> WHAT YOU ARE ASKED TO DO:
Retype the records exactly, including every line.

Top of PROVIDED RECORDS

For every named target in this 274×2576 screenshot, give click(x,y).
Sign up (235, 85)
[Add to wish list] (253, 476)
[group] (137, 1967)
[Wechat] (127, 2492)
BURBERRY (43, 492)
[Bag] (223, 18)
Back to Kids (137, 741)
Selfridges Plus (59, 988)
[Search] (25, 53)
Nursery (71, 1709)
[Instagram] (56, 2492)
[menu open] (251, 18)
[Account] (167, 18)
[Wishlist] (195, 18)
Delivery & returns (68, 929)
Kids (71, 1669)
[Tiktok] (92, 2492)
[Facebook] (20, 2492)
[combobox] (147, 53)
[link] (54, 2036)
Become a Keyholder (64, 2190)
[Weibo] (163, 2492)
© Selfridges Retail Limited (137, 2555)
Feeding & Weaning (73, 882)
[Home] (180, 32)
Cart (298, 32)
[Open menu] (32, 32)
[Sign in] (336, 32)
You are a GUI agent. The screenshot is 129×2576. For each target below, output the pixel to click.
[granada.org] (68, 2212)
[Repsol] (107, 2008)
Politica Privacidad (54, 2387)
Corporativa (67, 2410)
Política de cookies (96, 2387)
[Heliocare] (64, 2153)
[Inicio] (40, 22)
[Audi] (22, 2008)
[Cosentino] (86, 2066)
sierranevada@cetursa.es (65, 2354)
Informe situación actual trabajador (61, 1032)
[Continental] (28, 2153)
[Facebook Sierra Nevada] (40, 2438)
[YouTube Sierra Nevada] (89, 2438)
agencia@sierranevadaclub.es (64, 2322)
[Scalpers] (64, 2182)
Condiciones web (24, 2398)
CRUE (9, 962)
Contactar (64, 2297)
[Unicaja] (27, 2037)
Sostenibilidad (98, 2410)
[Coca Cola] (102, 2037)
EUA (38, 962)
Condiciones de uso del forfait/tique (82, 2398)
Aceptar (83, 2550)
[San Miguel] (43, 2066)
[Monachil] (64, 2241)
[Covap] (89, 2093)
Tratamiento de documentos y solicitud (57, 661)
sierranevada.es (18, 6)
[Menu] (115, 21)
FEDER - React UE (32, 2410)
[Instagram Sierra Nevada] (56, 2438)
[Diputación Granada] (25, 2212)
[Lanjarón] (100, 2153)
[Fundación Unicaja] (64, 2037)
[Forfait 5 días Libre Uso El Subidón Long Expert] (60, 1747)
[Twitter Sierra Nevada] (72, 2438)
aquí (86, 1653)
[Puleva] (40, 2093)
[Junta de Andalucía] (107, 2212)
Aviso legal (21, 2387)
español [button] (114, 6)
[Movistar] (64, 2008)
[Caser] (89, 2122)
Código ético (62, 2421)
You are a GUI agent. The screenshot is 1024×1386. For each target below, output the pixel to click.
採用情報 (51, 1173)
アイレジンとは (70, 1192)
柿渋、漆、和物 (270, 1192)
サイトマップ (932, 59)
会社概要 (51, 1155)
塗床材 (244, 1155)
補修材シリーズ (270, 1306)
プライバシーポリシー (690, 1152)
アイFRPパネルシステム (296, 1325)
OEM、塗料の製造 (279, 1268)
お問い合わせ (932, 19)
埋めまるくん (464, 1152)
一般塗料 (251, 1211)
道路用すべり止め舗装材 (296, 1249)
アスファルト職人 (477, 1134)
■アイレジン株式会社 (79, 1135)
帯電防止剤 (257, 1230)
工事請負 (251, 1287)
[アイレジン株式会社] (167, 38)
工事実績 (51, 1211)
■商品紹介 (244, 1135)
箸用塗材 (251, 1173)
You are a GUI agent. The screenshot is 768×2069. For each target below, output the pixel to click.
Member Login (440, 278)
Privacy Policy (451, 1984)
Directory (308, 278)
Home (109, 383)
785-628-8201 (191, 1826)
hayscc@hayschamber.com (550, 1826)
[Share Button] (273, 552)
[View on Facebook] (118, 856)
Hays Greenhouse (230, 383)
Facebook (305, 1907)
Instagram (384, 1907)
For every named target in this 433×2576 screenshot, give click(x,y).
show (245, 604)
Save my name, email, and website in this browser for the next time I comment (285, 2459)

Bottom of PROVIDED RECORDS

> EXERCISE RESULT:
For every named target in this 274×2576 screenshot, give click(x,y).
Sign up (235, 85)
[Add to wish list] (253, 476)
[group] (137, 1967)
[Wechat] (127, 2492)
BURBERRY (43, 492)
[Bag] (223, 18)
Back to Kids (137, 741)
Selfridges Plus (59, 988)
[Search] (25, 53)
Nursery (71, 1709)
[Instagram] (56, 2492)
[menu open] (251, 18)
[Account] (167, 18)
[Wishlist] (195, 18)
Delivery & returns (68, 929)
Kids (71, 1669)
[Tiktok] (92, 2492)
[Facebook] (20, 2492)
[combobox] (147, 53)
[link] (54, 2036)
Become a Keyholder (64, 2190)
[Weibo] (163, 2492)
© Selfridges Retail Limited (137, 2555)
Feeding & Weaning (73, 882)
[Home] (180, 32)
Cart (298, 32)
[Open menu] (32, 32)
[Sign in] (336, 32)
You are a GUI agent. The screenshot is 129×2576. For each target below, output the pixel to click.
[granada.org] (68, 2212)
[Repsol] (107, 2008)
Politica Privacidad (54, 2387)
Corporativa (67, 2410)
Política de cookies (96, 2387)
[Heliocare] (64, 2153)
[Inicio] (40, 22)
[Audi] (22, 2008)
[Cosentino] (86, 2066)
sierranevada@cetursa.es (65, 2354)
Informe situación actual trabajador (61, 1032)
[Continental] (28, 2153)
[Facebook Sierra Nevada] (40, 2438)
[YouTube Sierra Nevada] (89, 2438)
agencia@sierranevadaclub.es (64, 2322)
[Scalpers] (64, 2182)
Condiciones web (24, 2398)
CRUE (9, 962)
Contactar (64, 2297)
[Unicaja] (27, 2037)
Sostenibilidad (98, 2410)
[Coca Cola] (102, 2037)
EUA (38, 962)
Condiciones de uso del forfait/tique (82, 2398)
Aceptar (83, 2550)
[San Miguel] (43, 2066)
[Monachil] (64, 2241)
[Covap] (89, 2093)
Tratamiento de documentos y solicitud (57, 661)
sierranevada.es (18, 6)
[Menu] (115, 21)
FEDER - React UE (32, 2410)
[Instagram Sierra Nevada] (56, 2438)
[Diputación Granada] (25, 2212)
[Lanjarón] (100, 2153)
[Fundación Unicaja] (64, 2037)
[Forfait 5 días Libre Uso El Subidón Long Expert] (60, 1747)
[Twitter Sierra Nevada] (72, 2438)
aquí (86, 1653)
[Puleva] (40, 2093)
[Junta de Andalucía] (107, 2212)
Aviso legal (21, 2387)
español [button] (114, 6)
[Movistar] (64, 2008)
[Caser] (89, 2122)
Código ético (62, 2421)
You are a GUI agent. The screenshot is 1024×1386. For each target below, output the pixel to click.
採用情報 (51, 1173)
アイレジンとは (70, 1192)
柿渋、漆、和物 (270, 1192)
サイトマップ (932, 59)
会社概要 (51, 1155)
塗床材 (244, 1155)
補修材シリーズ (270, 1306)
プライバシーポリシー (690, 1152)
アイFRPパネルシステム (296, 1325)
OEM、塗料の製造 (279, 1268)
お問い合わせ (932, 19)
埋めまるくん (464, 1152)
一般塗料 (251, 1211)
道路用すべり止め舗装材 (296, 1249)
アスファルト職人 (477, 1134)
■アイレジン株式会社 (79, 1135)
帯電防止剤 (257, 1230)
工事請負 (251, 1287)
[アイレジン株式会社] (167, 38)
工事実績 (51, 1211)
■商品紹介 (244, 1135)
箸用塗材 (251, 1173)
You are a GUI agent. The screenshot is 768×2069. For each target below, output the pixel to click.
Member Login (440, 278)
Privacy Policy (451, 1984)
Directory (308, 278)
Home (109, 383)
785-628-8201 (191, 1826)
hayscc@hayschamber.com (550, 1826)
[Share Button] (273, 552)
[View on Facebook] (118, 856)
Hays Greenhouse (230, 383)
Facebook (305, 1907)
Instagram (384, 1907)
For every named target in this 433×2576 screenshot, give click(x,y).
show (245, 604)
Save my name, email, and website in this browser for the next time I comment (285, 2459)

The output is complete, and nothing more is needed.